Richard and Sandy Keith came to the St. Vincent de Paul food pantry at Assumption Chapel as first-timers Thursday.
Richard gets disability benefits because of heart attacks a decade ago; Sandy is seeking benefits because of lung and heart disease. The couple is having trouble making ends meet, not even having enough to get Richard's ninth-grade son new clothing.
The suddenly difficult economy has boiled away all surplus for many local families, forcing them to seek supplemental sustenance at one of Blair County's nine food pantries.
(Mirror photo by J.D. Cavrich)
Volunteers Marjorie Hoffman (left) and Bob Mountain fill an order for a family of eight Friday afternoon at the Altoona Food Bank. The sudden economic downturn has forced many people to seek assistance from area food pantries for the first time.
It may seem like a wrenching experience, but for the Keiths, "it's not that difficult because we need it," Sandy said.
St.
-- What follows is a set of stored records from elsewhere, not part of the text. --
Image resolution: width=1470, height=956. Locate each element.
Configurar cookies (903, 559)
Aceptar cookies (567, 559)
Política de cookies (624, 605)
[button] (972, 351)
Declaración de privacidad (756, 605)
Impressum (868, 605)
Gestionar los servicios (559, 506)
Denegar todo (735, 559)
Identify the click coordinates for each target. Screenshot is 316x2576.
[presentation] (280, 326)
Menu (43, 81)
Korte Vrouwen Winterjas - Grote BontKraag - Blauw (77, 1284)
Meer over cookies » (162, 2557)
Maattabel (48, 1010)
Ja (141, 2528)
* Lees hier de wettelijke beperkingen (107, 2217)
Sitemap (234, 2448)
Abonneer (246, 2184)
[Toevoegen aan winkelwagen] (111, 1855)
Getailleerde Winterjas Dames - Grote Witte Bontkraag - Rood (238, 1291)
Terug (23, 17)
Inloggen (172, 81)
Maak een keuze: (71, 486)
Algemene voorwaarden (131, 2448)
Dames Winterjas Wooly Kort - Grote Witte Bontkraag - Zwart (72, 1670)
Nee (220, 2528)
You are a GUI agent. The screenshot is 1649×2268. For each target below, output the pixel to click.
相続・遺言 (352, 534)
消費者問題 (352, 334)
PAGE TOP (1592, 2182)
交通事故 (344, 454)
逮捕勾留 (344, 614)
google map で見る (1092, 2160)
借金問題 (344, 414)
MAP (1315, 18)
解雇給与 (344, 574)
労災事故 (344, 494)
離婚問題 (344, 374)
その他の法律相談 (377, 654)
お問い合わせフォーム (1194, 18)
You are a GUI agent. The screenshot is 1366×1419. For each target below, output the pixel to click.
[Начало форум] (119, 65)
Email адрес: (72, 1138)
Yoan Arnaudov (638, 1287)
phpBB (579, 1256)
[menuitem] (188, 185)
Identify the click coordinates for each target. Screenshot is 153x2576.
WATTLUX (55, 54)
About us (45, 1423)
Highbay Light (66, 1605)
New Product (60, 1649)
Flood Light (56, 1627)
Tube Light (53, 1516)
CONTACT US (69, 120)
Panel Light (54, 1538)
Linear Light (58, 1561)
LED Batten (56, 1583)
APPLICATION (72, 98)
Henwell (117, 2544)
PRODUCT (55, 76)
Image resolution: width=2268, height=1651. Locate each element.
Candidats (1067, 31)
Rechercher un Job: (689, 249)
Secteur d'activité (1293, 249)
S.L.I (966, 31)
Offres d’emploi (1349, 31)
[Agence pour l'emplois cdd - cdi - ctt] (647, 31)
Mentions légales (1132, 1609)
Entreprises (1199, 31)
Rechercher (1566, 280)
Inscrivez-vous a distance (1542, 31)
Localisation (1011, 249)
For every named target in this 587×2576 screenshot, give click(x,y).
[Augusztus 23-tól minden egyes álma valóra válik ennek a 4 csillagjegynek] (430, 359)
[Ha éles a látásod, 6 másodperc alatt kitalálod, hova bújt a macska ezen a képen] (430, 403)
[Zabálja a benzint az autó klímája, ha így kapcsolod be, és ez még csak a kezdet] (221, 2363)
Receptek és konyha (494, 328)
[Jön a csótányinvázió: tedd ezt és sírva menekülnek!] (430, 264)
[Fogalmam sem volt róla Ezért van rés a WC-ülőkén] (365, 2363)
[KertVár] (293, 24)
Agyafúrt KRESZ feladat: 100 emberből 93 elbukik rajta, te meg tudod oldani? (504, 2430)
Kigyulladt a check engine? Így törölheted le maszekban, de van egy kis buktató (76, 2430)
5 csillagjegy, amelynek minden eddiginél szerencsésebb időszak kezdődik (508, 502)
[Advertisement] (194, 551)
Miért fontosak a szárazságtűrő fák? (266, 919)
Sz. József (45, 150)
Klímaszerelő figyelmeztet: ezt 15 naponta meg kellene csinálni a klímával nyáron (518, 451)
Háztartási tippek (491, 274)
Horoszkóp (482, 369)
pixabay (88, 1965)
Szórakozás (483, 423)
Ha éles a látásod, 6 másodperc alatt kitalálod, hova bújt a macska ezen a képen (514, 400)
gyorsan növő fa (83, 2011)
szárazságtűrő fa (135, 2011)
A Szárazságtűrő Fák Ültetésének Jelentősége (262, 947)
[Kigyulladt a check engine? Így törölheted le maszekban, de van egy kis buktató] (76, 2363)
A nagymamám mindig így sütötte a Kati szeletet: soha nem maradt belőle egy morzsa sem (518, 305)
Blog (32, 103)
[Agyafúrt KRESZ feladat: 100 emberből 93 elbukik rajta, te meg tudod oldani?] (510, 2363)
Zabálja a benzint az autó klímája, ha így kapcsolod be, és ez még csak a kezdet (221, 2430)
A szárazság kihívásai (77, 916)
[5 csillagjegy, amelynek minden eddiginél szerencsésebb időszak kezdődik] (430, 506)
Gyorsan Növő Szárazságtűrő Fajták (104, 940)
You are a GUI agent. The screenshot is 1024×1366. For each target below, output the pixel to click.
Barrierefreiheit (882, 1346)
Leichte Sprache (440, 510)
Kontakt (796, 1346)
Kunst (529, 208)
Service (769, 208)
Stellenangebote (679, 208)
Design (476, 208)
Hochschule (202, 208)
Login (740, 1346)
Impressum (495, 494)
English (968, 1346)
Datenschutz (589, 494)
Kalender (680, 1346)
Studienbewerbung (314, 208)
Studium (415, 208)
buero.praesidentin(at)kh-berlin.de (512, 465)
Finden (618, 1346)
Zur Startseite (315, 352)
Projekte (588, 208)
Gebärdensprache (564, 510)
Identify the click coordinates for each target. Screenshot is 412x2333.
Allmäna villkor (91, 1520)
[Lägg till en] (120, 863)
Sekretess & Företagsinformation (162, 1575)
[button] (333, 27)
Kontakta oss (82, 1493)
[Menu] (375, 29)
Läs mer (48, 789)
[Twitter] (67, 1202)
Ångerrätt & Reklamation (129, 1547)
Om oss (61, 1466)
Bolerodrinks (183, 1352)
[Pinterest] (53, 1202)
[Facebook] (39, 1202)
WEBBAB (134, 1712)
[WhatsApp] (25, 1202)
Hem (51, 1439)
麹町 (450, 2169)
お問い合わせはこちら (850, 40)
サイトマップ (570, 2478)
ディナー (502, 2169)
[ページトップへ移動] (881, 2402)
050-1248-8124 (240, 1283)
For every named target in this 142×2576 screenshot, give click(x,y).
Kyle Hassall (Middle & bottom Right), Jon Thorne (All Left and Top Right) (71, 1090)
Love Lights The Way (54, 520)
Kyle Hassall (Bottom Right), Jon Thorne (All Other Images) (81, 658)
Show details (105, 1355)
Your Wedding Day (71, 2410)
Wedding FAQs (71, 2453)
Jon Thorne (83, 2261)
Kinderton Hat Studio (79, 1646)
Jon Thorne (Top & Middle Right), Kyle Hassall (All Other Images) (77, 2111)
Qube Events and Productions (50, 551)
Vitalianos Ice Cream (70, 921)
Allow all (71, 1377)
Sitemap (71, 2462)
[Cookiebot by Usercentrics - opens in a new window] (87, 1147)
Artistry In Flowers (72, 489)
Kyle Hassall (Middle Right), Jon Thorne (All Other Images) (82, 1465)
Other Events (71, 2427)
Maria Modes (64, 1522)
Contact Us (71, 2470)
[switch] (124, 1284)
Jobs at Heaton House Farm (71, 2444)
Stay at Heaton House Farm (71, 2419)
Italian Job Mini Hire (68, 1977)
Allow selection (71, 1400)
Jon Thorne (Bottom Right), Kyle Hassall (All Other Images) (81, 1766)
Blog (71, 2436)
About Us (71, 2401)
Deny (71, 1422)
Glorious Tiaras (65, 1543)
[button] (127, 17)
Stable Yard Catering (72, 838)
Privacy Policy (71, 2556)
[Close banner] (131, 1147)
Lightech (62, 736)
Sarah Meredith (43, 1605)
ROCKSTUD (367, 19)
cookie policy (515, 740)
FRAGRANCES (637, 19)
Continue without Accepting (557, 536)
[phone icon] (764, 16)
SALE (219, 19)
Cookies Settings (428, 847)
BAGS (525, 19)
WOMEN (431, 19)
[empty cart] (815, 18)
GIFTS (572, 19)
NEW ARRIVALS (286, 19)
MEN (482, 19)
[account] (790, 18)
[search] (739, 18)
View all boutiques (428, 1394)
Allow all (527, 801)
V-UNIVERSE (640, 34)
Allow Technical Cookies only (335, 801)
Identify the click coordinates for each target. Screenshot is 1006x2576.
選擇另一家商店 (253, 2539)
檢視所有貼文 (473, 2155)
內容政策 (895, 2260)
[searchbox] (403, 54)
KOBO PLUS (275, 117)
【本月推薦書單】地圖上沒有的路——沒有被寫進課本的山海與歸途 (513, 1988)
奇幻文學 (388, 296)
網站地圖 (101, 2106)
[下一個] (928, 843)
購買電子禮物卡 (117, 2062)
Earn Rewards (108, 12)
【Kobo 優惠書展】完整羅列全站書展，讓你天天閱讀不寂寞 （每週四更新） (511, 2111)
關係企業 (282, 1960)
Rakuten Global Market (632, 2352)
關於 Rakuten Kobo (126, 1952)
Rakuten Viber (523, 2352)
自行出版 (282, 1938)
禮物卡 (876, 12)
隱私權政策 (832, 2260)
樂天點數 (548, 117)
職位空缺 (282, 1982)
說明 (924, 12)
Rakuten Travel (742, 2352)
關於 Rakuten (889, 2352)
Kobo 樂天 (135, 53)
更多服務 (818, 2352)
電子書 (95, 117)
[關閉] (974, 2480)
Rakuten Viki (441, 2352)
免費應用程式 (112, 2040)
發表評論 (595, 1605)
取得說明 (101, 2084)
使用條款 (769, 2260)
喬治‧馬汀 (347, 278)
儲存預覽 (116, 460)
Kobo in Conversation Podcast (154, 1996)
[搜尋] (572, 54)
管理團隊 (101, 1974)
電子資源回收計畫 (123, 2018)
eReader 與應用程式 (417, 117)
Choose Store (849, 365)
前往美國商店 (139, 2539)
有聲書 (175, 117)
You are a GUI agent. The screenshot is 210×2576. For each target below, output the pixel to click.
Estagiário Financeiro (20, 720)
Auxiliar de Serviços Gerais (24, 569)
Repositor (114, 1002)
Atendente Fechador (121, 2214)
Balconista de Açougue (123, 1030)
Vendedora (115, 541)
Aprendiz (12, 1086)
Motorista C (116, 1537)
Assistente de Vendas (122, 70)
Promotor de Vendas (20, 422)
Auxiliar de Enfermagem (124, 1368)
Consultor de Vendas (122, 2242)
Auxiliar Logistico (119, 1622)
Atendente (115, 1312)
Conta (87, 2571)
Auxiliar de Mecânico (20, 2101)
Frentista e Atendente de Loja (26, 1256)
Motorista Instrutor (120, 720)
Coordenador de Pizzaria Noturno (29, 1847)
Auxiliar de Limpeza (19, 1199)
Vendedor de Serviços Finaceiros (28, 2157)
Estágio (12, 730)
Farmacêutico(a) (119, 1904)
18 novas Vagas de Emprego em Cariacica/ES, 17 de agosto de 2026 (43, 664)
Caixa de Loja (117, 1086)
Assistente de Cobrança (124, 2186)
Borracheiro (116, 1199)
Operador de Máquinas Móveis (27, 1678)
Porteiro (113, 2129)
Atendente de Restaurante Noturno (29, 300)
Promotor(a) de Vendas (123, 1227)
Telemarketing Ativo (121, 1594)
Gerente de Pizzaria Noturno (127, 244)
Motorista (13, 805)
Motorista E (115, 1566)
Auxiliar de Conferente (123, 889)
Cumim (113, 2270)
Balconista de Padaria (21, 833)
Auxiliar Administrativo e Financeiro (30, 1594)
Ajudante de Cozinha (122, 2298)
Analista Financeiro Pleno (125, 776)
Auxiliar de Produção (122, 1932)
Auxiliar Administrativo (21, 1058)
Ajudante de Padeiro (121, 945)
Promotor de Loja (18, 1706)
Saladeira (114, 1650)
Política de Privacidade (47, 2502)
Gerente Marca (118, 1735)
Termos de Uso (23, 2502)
Vincent's, the largest pantry in the county and among the seven largest in the state, has served 6,459 families this year through September - 20 percent more than during the same period last year.
The Altoona Food Bank at the Community Action Agency building in Altoona served 259 families in September, 10 percent more than it averaged during the first three months of this year.
Locations and hours for food banks in Blair County:
Altoona Food Bank, 2100 Sixth Ave.
9:30 a.m. to 12:15 p.m. Monday, Wednesday and Friday
American Rescue Workers Food Bank, 811 Scotch Valley Road, Hollidaysburg
9 a.m. to 4 p.m. Monday through Friday
Claysburg Food Bank, Church of the Brethren, Bedford Street, Claysburg
9 to 11:30 a.m. Thursday; 6 to 8 p.m. on the third Thursday of each month
The Father's House, 2331 Beale Ave.
6 to 8 p.m. Monday, noon to 2 p.m. Thursday and 9:15 a.m. to noon Saturday
Sacred Heart Food Bank, 511 20th St.
10 a.m. to 2 p.m. Wednesday
Salvation Army Food Bank, 1813 Sixth Ave.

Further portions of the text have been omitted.